The CJEU’s AGs are a curious lot. As full members of the Court, they are as distinguished as the judges but they do not participate in the deliberations. They work in their mother tongues (rather than French) and deliver legal opinions independent of their colleagues’ views. In theory, AGs act with complete impartiality and independence. Their input in cases is seen as a luxury for the CJEU judges who are interested in how Member States react to opinions rendered and evaluate whether Member States would be irritated by later judgments.
AG Szpunar’s views on the directive’s scope have been criticised on EU Law Analysis by Professor Steve Peers. Author of The EU Citizenship Directive: A Commentary (an awesome book that even mentions the Rolling Stones; EU citizens cannot always get what they want – but if they try real hard, national authorities must give them what they need), the Professor expressed his beef with Szpunar AG about the directive’s scope in the following way:
On this point, with great respect, the Advocate-General has led himself down something of a garden path. The key flaw in his reasoning is his implicit assumption that the EU citizens’ Directive can never apply to a citizen of the host Member State who is also a citizen of another Member State. On the one hand, it is correct (based on the case law, and the clear wording of the Directive) to say that British citizens, like Mr. McCarthy, cannot invoke the Directive against the UK. But on the other hand, Irish citizens, like Mr. McCarthy, certainly can. Like Schrodinger’s cat, he is simultaneously covered by the Directive, and not covered by it.
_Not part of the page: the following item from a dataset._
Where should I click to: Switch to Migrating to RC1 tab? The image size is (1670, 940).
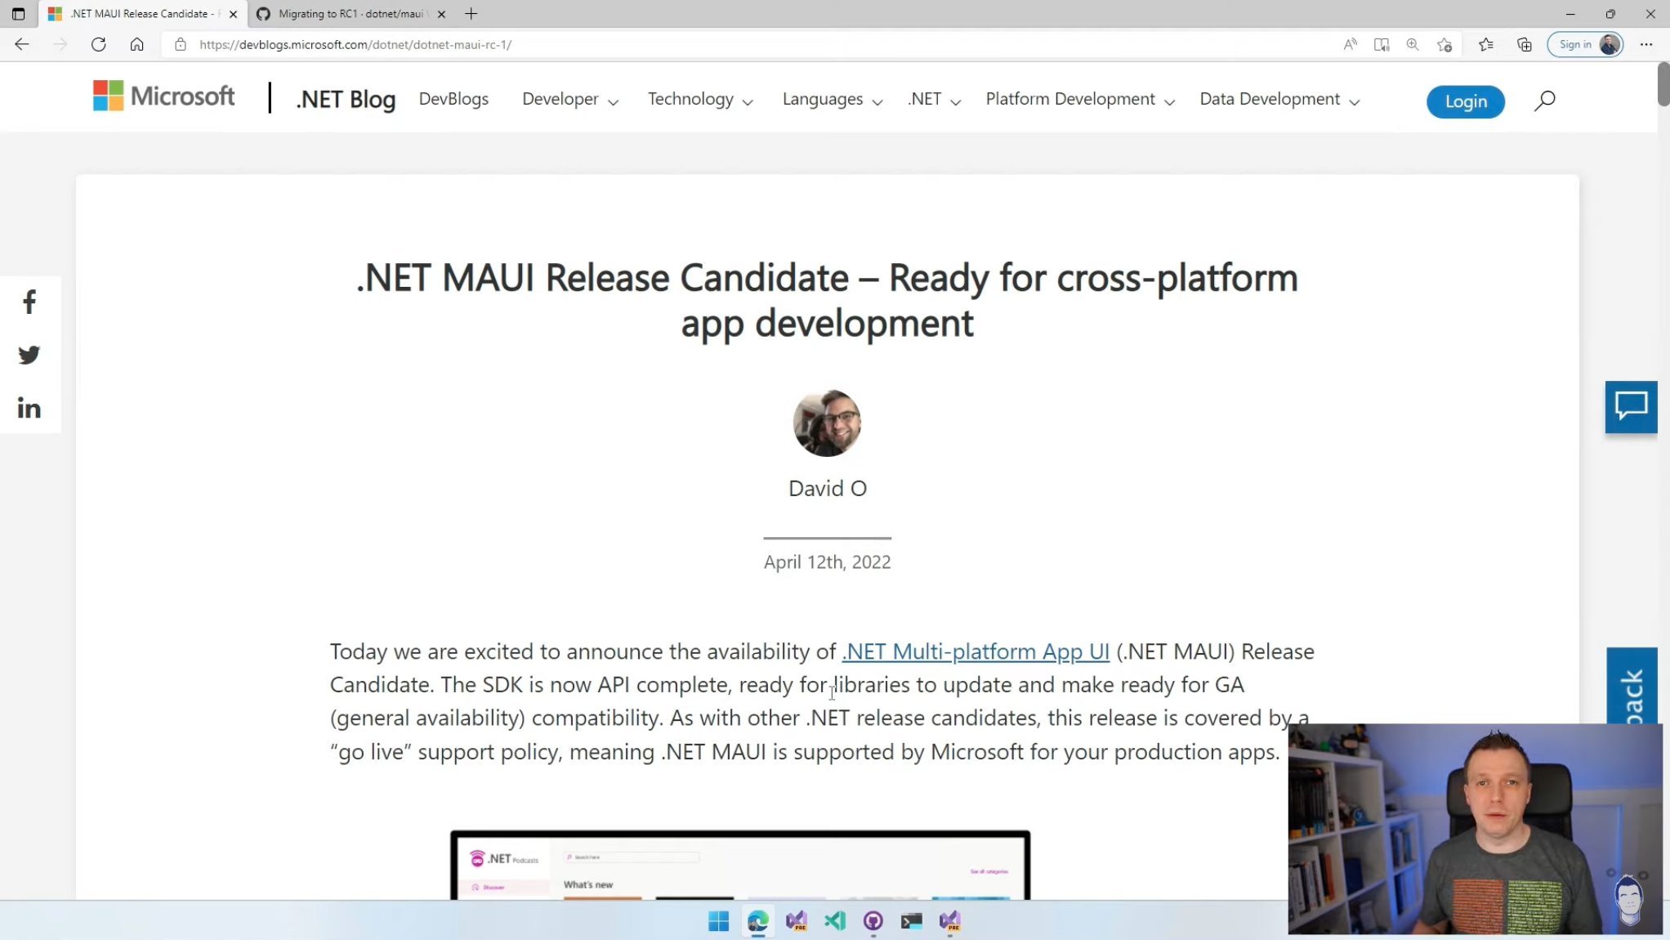click(351, 14)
In relation to the (other) 2011 McCarthy judgment, which is quite convoluted, the Professor laments that the AG did nothing to attack the decision in that case and instead assumed the breadth of its scope. Similarly, Professor Peers, whose commentary must be read in full, had some more advice for the AG about the directive applying as such – which the latter prefers – or by analogy (per the CJEU case law) and the learned Professor let Mr Szpunar know that:
Really, this is a distinction without a difference, as the outcome would be the same whichever route is chosen. Either way, the Court would be giving effect to the spirit of the free movement rules. It is unfortunate that the Advocate-General chose to chase this semantic butterfly, while leaving the front door open to the deterioration of the legal position of those who are dual citizens of two Member States.
Err – Hi Prof Peers, not too important but for the record the Stones’ analogy is on page 66 of The EU Citizenship Directive. Yet in the index, Oxford University Press incorrectly locates it on page 57. I had to search quite hard to find the reference again; however, since the book is so brilliantly written I totally enjoyed doing so!